:: Dataset rows ::
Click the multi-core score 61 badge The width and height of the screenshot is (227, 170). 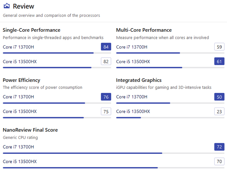point(219,61)
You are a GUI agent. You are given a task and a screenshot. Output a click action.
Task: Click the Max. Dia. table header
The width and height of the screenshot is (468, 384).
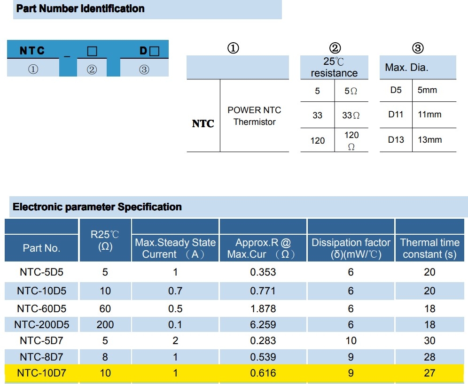[406, 68]
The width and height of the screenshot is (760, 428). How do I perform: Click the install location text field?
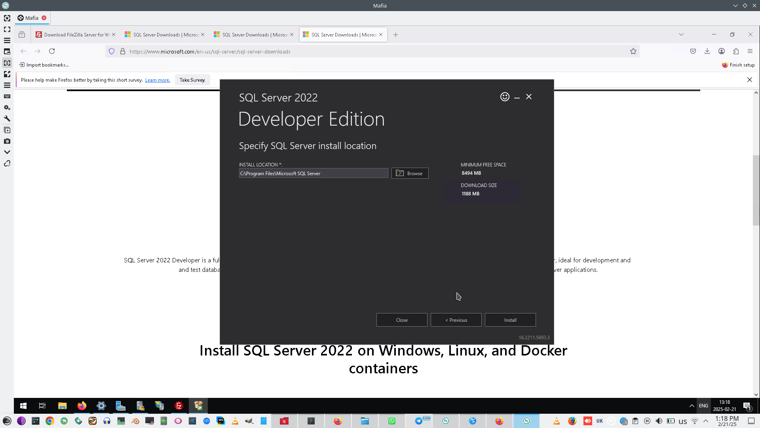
:::
=== Instructions for the task ===
Starting at the line that has "You are a GUI" and running through the end of the records, rewrite those lines with the requests in place, scaling every answer coordinate by 1.9 and rounding to whole numbers, halves up. Leave the pictures out.

=== Task response ===
You are a GUI agent. You are given a task and a screenshot. Output a click action.
Task: Click the Max. Dia. table header
The width and height of the screenshot is (468, 384).
[771, 129]
The width and height of the screenshot is (760, 428). How do I perform: Click the install location text field?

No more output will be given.